If you want to access data stored in Hologres from MaxCompute, you can use the Hologres metadata mapping feature provided by data catalogs to create external tables in MaxCompute to read the data in Hologres. This frees you from importing data into MaxCompute and helps you save computing and storage resources and perform data processing in a flexible and efficient manner.
Background information
MaxCompute allows you to use the external table feature to query and analyze data stored in external systems such as Hologres. This way, you can directly perform operations on external data by virtue of a PostgreSQL JDBC driver and RAM-role-based authorization without the need to import data into MaxCompute.
In DataWorks, you can quickly perform the preceding operations by using the Hologres metadata mapping feature. This feature relies on the following capabilities of MaxCompute at the underlying layer:
Schema-level metadata mapping: This type of mapping is implemented based on MaxCompute external schemas. For information about MaxCompute external schemas, see External schema.
Table-level metadata mapping: This type of mapping is implemented based on the external table feature of MaxCompute. For information about the external table feature, see Hologres external tables.
Prerequisites
A MaxCompute project and a Hologres instance are created. For more information, see Create a MaxCompute project and Purchase a Hologres instance.
The Hologres instance is added to the DATA CATALOG pane of the Data Studio page in the DataWorks console as a data catalog. For more information, see Data catalogs.
A foreign server of the Hologres type is created. Schema-level metadata mapping requires a foreign server of the Hologres type. For more information, see Step 1: Create a foreign server of the Hologres type.

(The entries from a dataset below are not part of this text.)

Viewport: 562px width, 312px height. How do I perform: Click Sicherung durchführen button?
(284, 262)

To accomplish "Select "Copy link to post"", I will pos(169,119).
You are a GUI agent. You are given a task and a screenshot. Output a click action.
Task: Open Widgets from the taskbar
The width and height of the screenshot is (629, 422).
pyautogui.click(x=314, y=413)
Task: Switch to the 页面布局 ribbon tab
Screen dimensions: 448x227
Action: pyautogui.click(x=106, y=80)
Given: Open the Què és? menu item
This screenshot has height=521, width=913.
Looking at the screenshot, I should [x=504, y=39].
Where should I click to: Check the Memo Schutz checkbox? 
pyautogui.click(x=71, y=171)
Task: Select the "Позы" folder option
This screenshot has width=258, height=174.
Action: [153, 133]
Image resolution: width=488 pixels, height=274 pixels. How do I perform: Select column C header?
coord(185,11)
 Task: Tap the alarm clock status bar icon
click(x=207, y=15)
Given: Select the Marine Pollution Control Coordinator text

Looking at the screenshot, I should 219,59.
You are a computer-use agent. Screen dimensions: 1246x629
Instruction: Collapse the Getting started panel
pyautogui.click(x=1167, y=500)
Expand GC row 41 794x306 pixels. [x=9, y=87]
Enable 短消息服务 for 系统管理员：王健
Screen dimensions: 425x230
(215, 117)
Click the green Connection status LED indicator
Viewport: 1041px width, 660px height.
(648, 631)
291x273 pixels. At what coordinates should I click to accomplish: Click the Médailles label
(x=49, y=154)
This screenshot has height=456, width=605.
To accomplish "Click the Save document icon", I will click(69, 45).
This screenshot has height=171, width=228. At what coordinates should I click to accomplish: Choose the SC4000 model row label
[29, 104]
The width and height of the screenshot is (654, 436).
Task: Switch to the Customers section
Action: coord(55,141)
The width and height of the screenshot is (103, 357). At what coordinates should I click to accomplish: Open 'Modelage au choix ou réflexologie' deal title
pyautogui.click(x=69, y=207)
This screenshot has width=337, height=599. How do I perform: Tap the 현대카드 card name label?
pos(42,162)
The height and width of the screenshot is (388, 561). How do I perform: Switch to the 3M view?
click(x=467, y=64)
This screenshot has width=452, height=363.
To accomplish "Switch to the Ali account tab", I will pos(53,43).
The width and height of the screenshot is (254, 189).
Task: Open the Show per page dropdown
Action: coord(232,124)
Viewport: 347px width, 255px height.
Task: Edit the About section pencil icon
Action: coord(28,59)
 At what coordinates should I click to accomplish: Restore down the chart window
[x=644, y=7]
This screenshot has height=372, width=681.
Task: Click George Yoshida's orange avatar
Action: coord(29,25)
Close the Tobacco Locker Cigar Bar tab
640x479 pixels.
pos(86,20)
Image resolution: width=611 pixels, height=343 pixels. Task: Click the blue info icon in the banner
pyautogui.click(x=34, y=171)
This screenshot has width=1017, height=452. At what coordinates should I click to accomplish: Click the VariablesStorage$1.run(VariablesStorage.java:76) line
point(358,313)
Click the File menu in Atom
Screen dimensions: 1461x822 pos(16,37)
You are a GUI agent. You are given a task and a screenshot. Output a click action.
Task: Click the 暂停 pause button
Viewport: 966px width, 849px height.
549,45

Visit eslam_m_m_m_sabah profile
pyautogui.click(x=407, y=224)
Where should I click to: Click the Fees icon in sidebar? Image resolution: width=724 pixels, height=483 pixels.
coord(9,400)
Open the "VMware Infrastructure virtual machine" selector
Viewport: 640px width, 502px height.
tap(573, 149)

ImportantWhen you create a foreign server of the Hologres type, take note of the following items:
You must set the Host parameter to a hostname of the classic network type. Hostnames of the Virtual Private Cloud (VPC) type are not supported.
You must set the Authentication Method parameter to RAMRole. ExecuteWithUserAuth is not supported.
Access control
DataWorks determines the access identity based on the source of the MaxCompute project and verifies permissions based on the access identity.
Determination of the access identity based on the source of the MaxCompute project | Permission verification on the access identity | Permission verification at the Hologres side |
|
|
|
Limits
Only data in Hologres internal databases can be mapped to MaxCompute.
For information about the limits on using Hologres external tables in MaxCompute, see Hologres external tables.
Data types supported by MaxCompute and those supported by Hologres are different, and some data types do not support mapping. Mapping is automatically ignored for these data types. Before you map Hologres metadata to MaxCompute, you must carefully read Data type mappings between MaxCompute and Hologres and then determine whether your business requirements can be met as expected.
Entry point for the feature
Go to the Workspaces page in the DataWorks console. In the top navigation bar, select a desired region. Find the desired workspace and choose in the Actions column.
In the left-side navigation pane of the Data Studio page, click the
icon to go to the DATA CATALOG pane.
In the Hologres directory of the DATA CATALOG pane, find the Hologres schema or table whose metadata needs to be mapped to MaxCompute, right-click the schema or table name, and then select Metadata Mapping to MaxCompute.
Schema-level metadata mapping
The Hologres schema-level metadata mapping feature maps the metadata of a Hologres schema to a MaxCompute external schema. Before you perform the mapping, we recommend that you refer to Use the data lakehouse solution 2.0 to understand MaxCompute foreign servers and external schemas.
Hologres metadata can be mapped only to MaxCompute internal projects for which the schema feature is enabled.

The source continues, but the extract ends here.